Pham Quoc Khanh secured his second gold medal here in the boy’s nandao (South broad sword) event with 9.34 points.

He was followed by Xu Kai Gui of Chinese Taipei with 9.25 points, and host athlete Eric Losardi who got 9.18.

Khanh’s teammate Nguyen Thanh Tung shone in the boy’s taijiquan (taichiquan) event, earning 9.27 points for the top place. The runner-up was ULMP Perera of Sri Lanka with 7.25 points.

Vietnamese duo Vu Thuy Linh and Vu Tra My nabbed another gold in the duilian (set sparring) event, with nine points.

Canadian Margherita Cina and Andrea Hung scored 8.77 points to take second place, while He Shixing and Feng Yanhong from Macau came in third with 8.50.

Linh later grabbed a silver medal for Viet Nam in the girl’s nandao event with 9.29 points.

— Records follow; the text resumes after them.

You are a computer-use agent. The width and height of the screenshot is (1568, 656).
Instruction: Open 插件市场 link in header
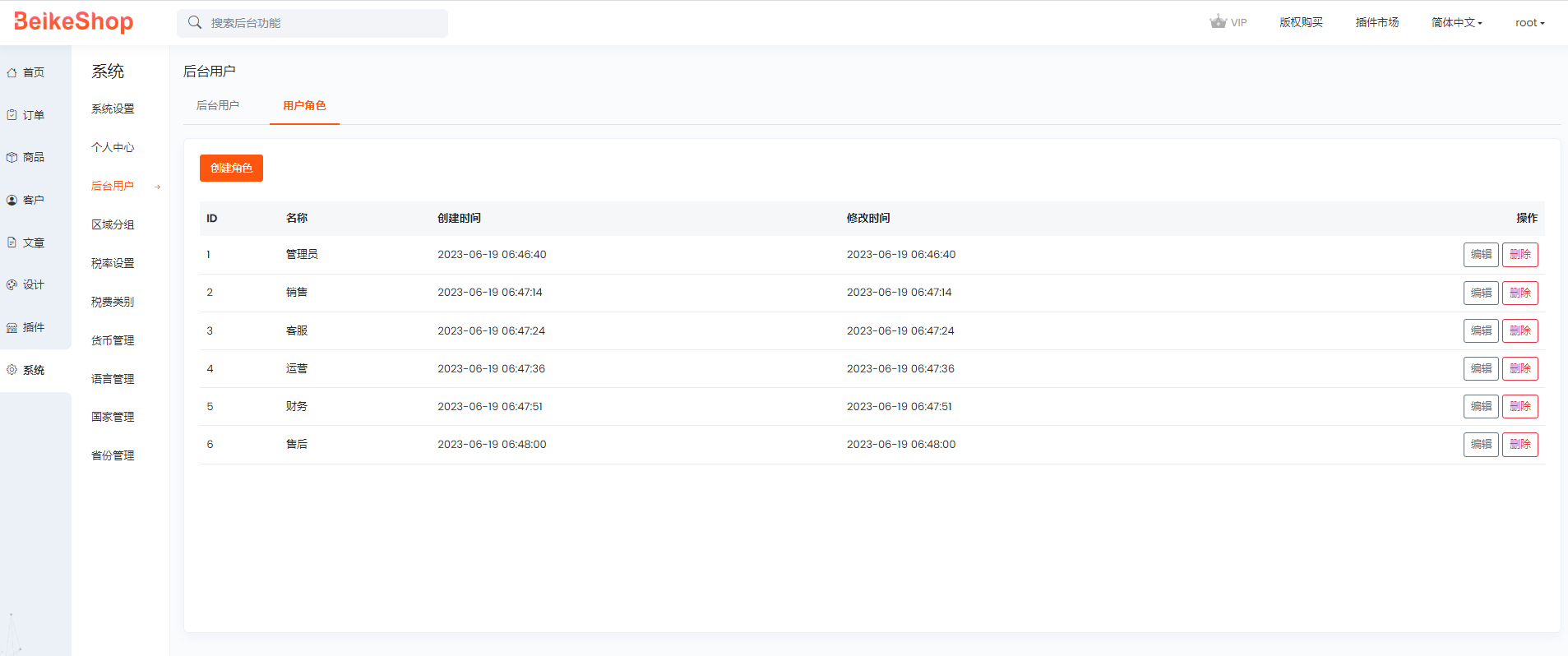[1376, 23]
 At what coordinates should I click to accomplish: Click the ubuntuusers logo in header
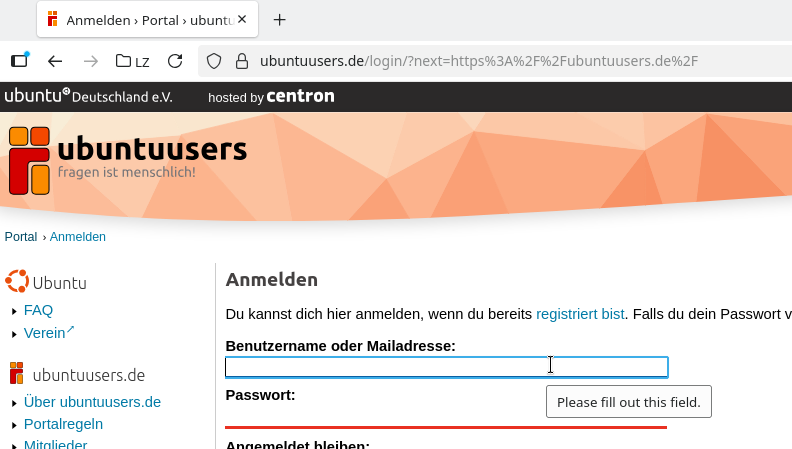(128, 159)
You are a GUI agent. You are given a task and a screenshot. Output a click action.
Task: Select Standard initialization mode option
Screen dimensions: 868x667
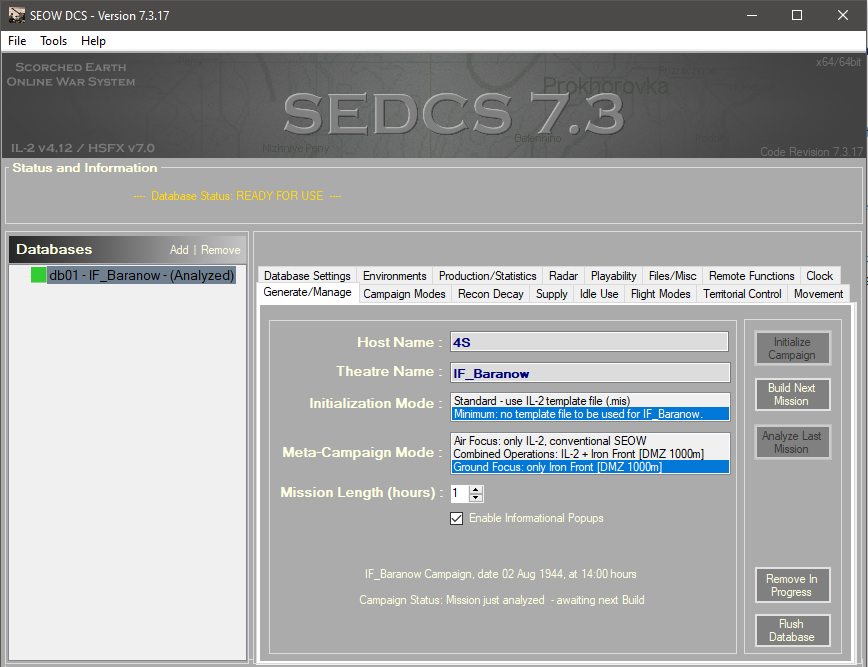coord(590,400)
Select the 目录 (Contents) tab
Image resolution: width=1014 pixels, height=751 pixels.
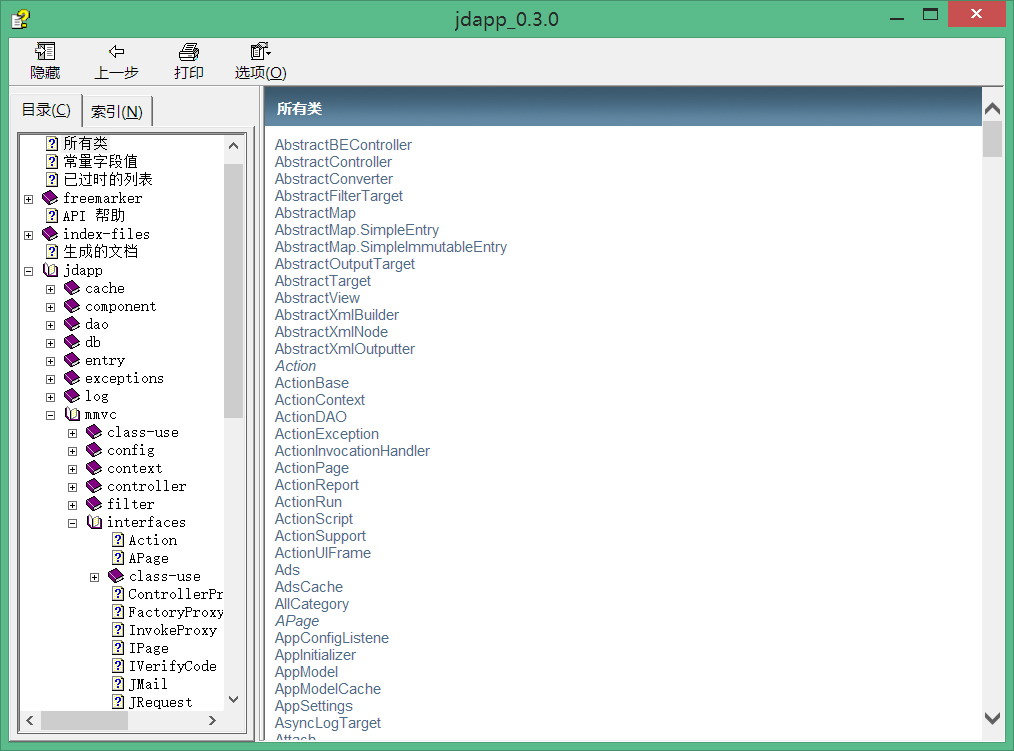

Malaysian Tai Cheau Xuen squeaked by with a 0.03 point lead for the gold. Russian Irina Saulina stood in third with 9.19.

Although there were high expectations, Vietnamese martial artists who competed in sanshou (combat) events did not bring home any gold, despite three of them making it to final matches.

Tan Thi Ly glided to the final round of the girl’s 56kg class, but she lost 1-2 to Chinese athlete Chen Qing. Her teammate Do Thi Nhan lost 1-2 to Zao Xuna, also from China, in the girl’s 48kg category. Hoang Hong Tu made it to the girl’s 52kg final against Akbar Mohammad of Iran, but could not get the win.

Powerhouse China clinched the top position with 16 gold and two silver medals. The Japanese team showed enormous progress this year, coming in second with eight golds, five silvers and five bronzes.

The Chinese, however, were not invincible. They failed to make two of the eight finals they were fighting for in the sanshou arena, in both instances going down to their Russian opponents.

Six of Iran’s competitors made the finals, but only four managed victories.

“We had expected more, but winning five gold medals makes us happy,” Abbas Varizi, an Iranian team official, said.

Host Indonesia, collected six golds, eight silvers and eight bronzes, a big leap from the first championship held in Kuala Lumpur two years ago, when they returned home with only a single gold, silver and two bronze medals.

The second World Junior Wushu Championship featured 44 countries, 27 of which are returning home with medals.